De rechtbank is van oordeel dat gelet op het bovenstaande een verlenging met achttien maanden niet noodzakelijk is. Een verlenging voor de duur van een jaar is echter wel geboden op grond van het volgende.
[verdachte] heeft de afgelopen jaren een goede ontwikkeling doorgemaakt.
Een abrupte beëindiging, die de raadsman voorstaat, is niet goed voor de verdere ontwikkeling van de [verdachte]. Hij is gebaat bij een geleidelijke overgang en voorlopig een zodanige begeleiding en structuur dat hij kan werken aan het behalen van de vereiste certificaten voor zijn vervolgopleiding om vervolgens geleidelijk te wennen aan de nieuwe leeromgeving en de eisen die deze stelt.
Hoe oprecht zijn zuster ook is in het aanbod van een verblijfplaats, van haar kan niet gevergd worden dat zij haar broer de ondersteuning geeft die hij op dit moment nog nodig heeft.
Een beëindiging per direct of op heel korte termijn zou naar verwachting van de rechtbank niet alleen de ontwikkeling van [verdachte] schaden. De rechtbank is ook van oordeel dat zich dan de risico’s zouden kunnen voordoen die binnen de structuur van Rentray laag zijn ingeschat en die bij een geleidelijke overgang naar meer vrijheid beheersbaar blijven.
Ook uit oogpunt van veiligheid is enige verlenging dus aangewezen.
Gelet op het feit dat de maatregel al ruim 4 jaar wordt toegepast mag van de instelling verwacht worden dat de re-integratie nu voortvarend wordt opgepakt.
Dan pas is vast te stellen hoe groot het recidive risico buiten de instelling daadwerkelijk is.
De rechtbank vindt het in dat verband van groot belang dat een snelle start wordt gemaakt met het uitbreiden van het verlof, school en begeleid wonen. De rechtbank zal de maatregel dan ook verlengen voor de duur van één jaar.

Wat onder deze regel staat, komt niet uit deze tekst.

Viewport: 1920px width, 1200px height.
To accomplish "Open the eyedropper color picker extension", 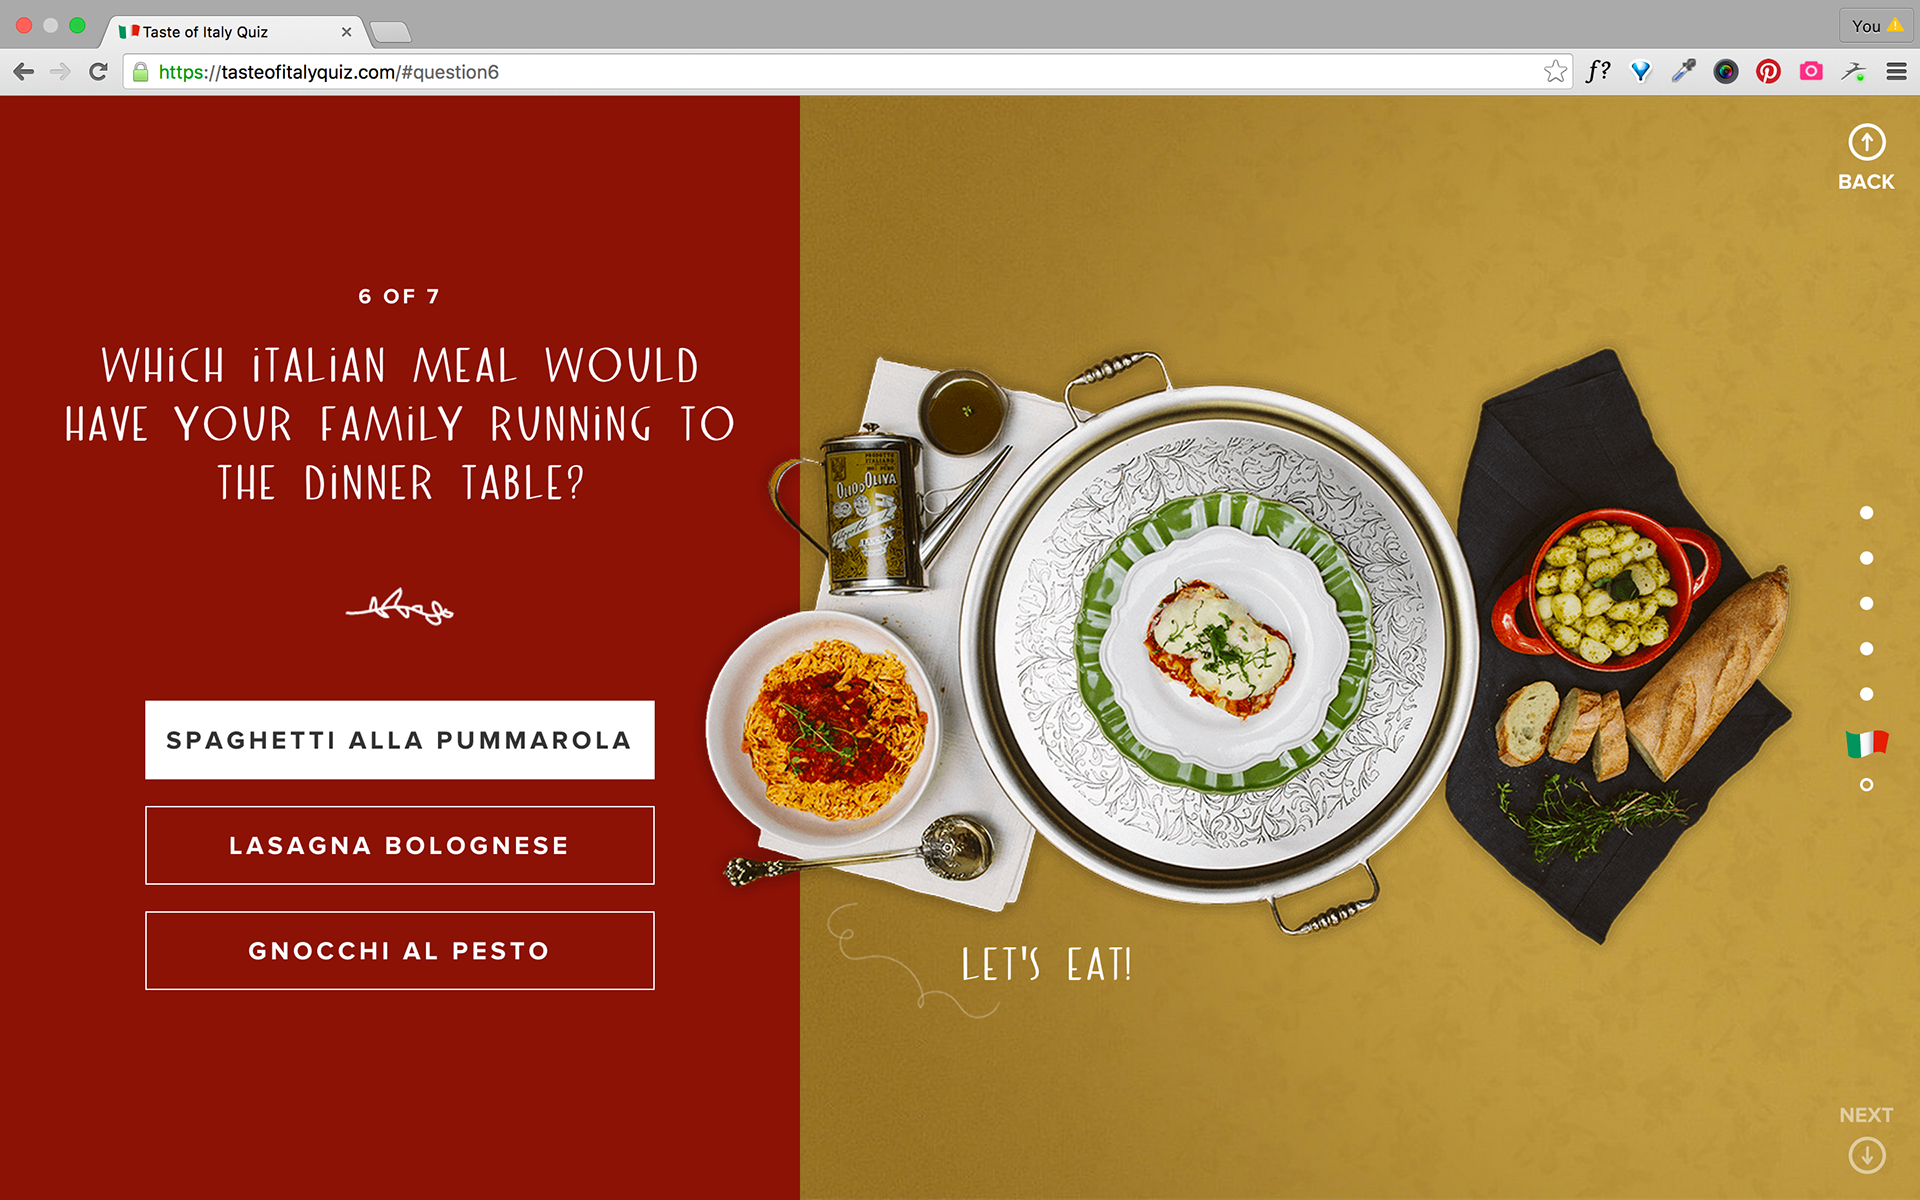I will tap(1684, 72).
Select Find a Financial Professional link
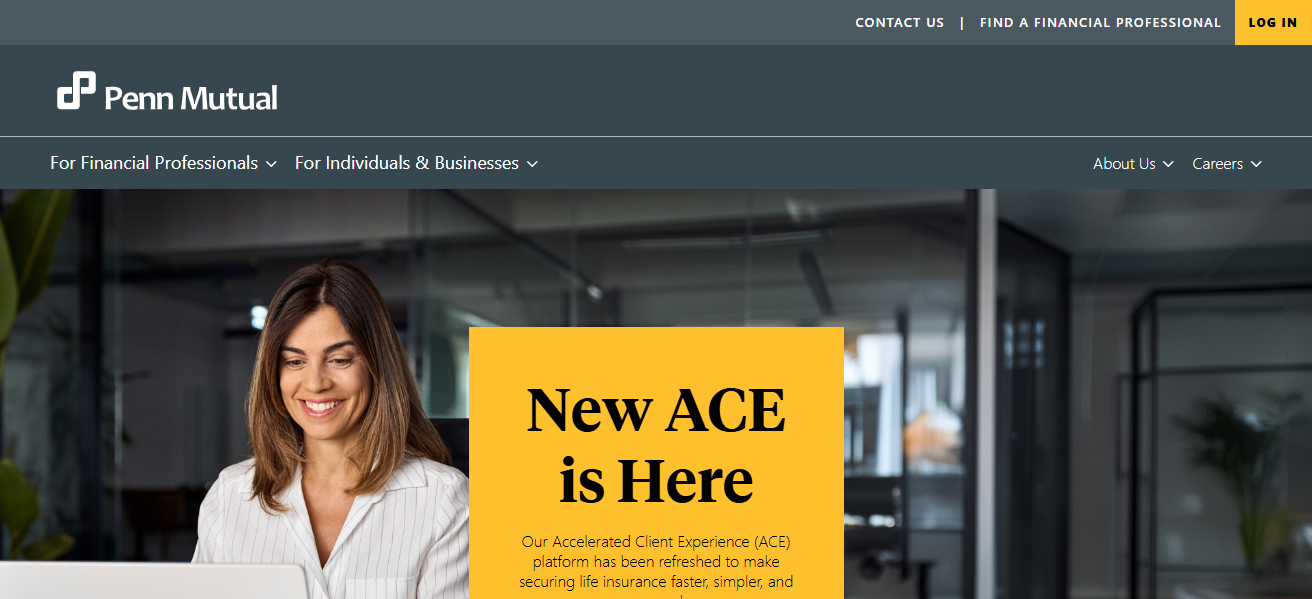Screen dimensions: 1312x599 [1100, 22]
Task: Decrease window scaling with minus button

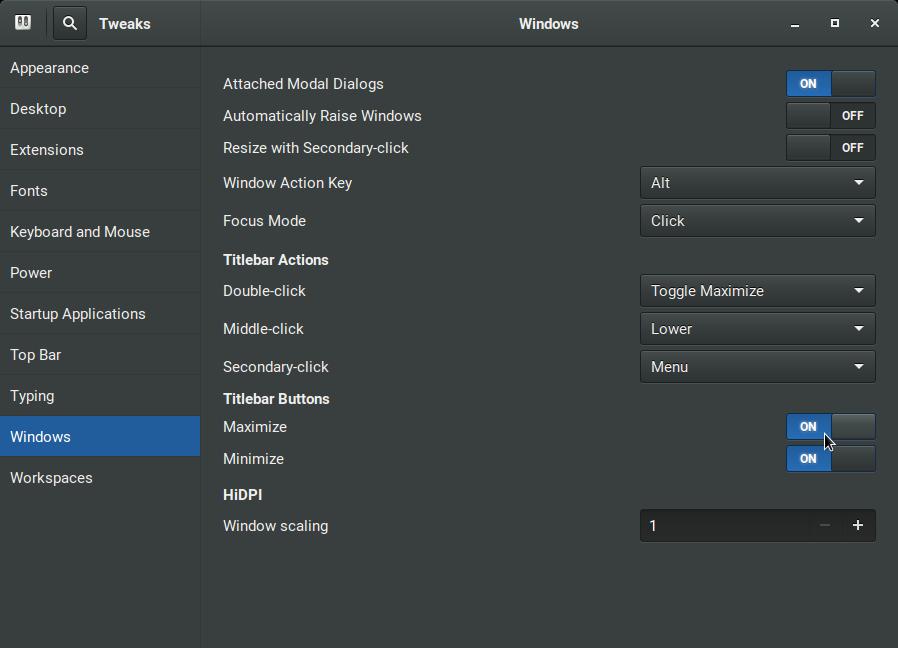Action: (824, 526)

De rechtbank verwerpt het verweer van de raadsman dat de maatregel op grond van het vertrouwensbeginsel maximaal tot het vierentwintigste levensjaar zou kunnen duren aangezien dit naar het oordeel van de rechtbank geen steun vindt in het recht. Artikel 77t, tweede lid, van het Wetboek van Strafrecht kent slechts maximering van de duur van de maatregel tot een periode van zes jaar. Ook ziet de rechtbank geen aanleiding het beroep op het vertrouwensbeginsel te honoreren. Dat voor een, ten tijde van de veroordeling, minderjarige de maatregel uiterlijk op zijn/haar 24e jaar eindigt, is daarvoor onvoldoende. De wetgever heeft de keuze gemaakt om het jeugdstrafrecht in bepaalde gevallen van toepassing te laten zijn op (jong) meerderjarigen hetgeen dan ook geldt voor de op te leggen straffen of maatregelen.
7 Toepasselijke wetsartikelen
De rechtbank heeft gelet op de artikelen 77t en 77u van het Wetboek van Strafrecht.
8 De beslissing
De rechtbank verlengt de termijn van de van de maatregel van plaatsing in een inrichting voor jeugdigen van [verdachte] voornoemd voor de tijd van ÉÉN JAAR.
Deze beslissing is gegeven door mr. I.J.B. Corbey, voorzitter, mrs. M.J. Grapperhaus en
I. Bruna, rechters, in tegenwoordigheid van de griffier mr. V. Soeteman en is uitgesproken ter openbare terechtzitting op 2 april 2010.